Lindfors’ world is that of the microscope, writ large. This effect is dramatized in a work like “Demos.” A roughly heart-shaped cocoon is suspended from the ceiling. It acts as a screen for the silhouettes of real-but-painted carpenter bees beamed from a nearby overhead projector.

Something about the combined image touches places very deep in the viewer. On one hand, it’s all about elemental nature; on the other, it’s all about technological culture. Lindfors’ Greek titles evoke the Western world’s first high civilization. The bees are arranged in serried rows, like lab specimens.

The artist ruminates on universals. It’s a dangerous practice leading to over-generalization and bad art. It’s not clear how Lindfors brings it off, but his approach is deft, detached and simple, so it works. He’s not trying to sell anything. He just obliquely tells how he feels. Which is not to say it doesn’t get complicated.

“Marathon” is a smaller piece that calls attention to the actual insects set out on the overhead’s bed. In this case they’re huge army ants colored red. A byplay sets up between the dimensional ants and their projected shadows. Because the insects are the only once-living things in the show, they become ourselves.

Advertisement

The old blue-sky philosophical questions come floating out of Plato’s cave. Are we real or the substance-less specters we cast on the world to please the boss? Are we regimented by fate or free? A clock’s second hand turns beneath the ants, counting down their lives and that of the universe. OK, it sounds corny described in prose. But art is visual poetry, and the piece works in its own language. Everybody’s singin’ those ol’ end-of-the-century blues.

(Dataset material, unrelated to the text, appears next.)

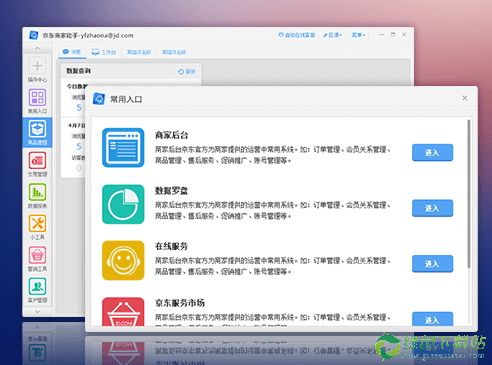
Task: Click the 刷新 refresh link in 数据查询
Action: [x=187, y=71]
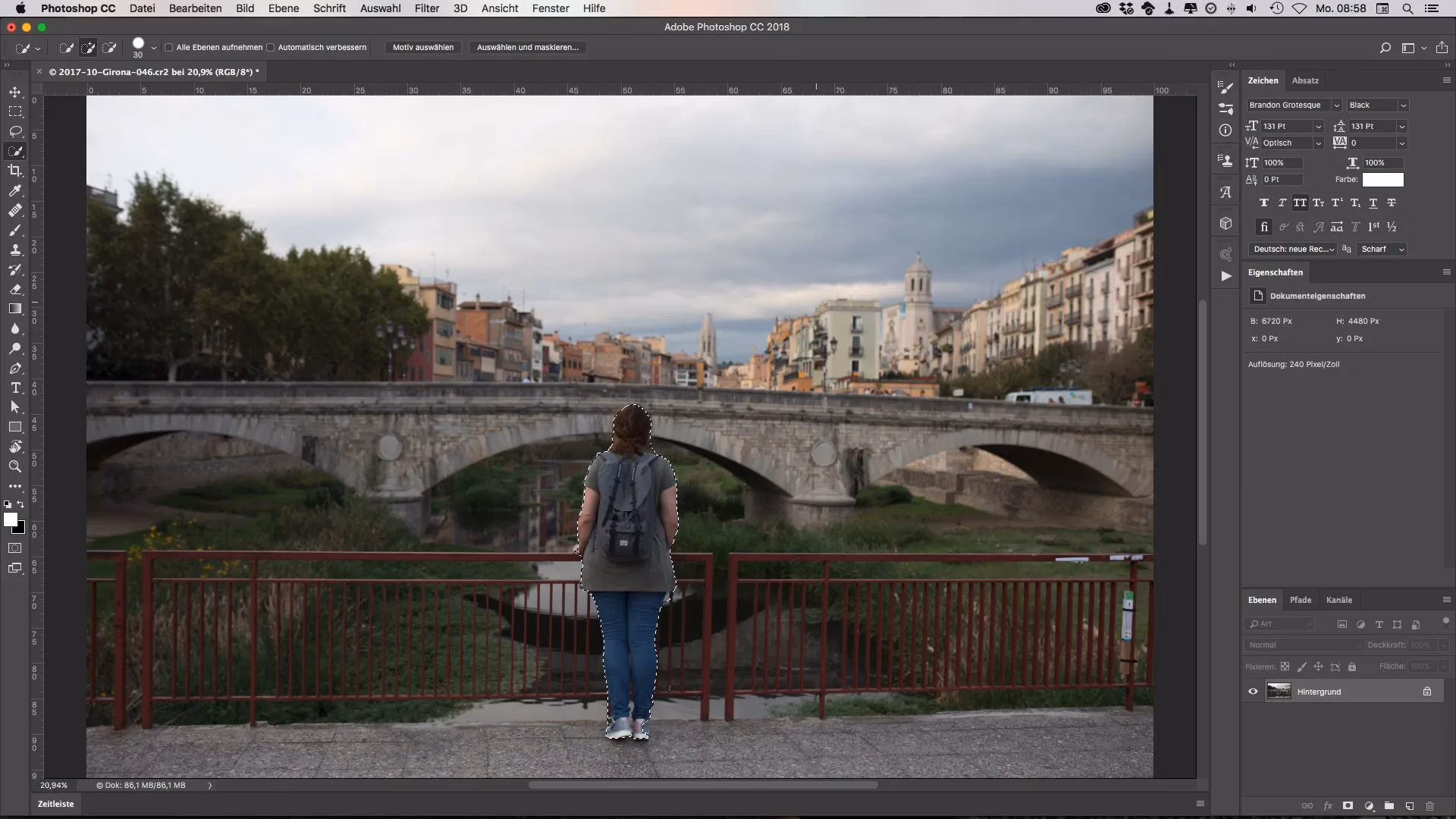This screenshot has height=819, width=1456.
Task: Switch to the Kanäle tab
Action: click(x=1339, y=600)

“Ephemeron I-XV” is a big, spooky piece in a room draped with grimy painter’s dropcloths. A row of man-tall cocoons is ranked along the wall, but now they’re phallic rocket ship coffins, each containing one large red grasshopper. This is about the old death-or-transcendence question for sure. It comes close to sci-fi melodrama, but Lindfors’ sense of theater includes enough restraint to make it play.

We could use some more Finnish art around here.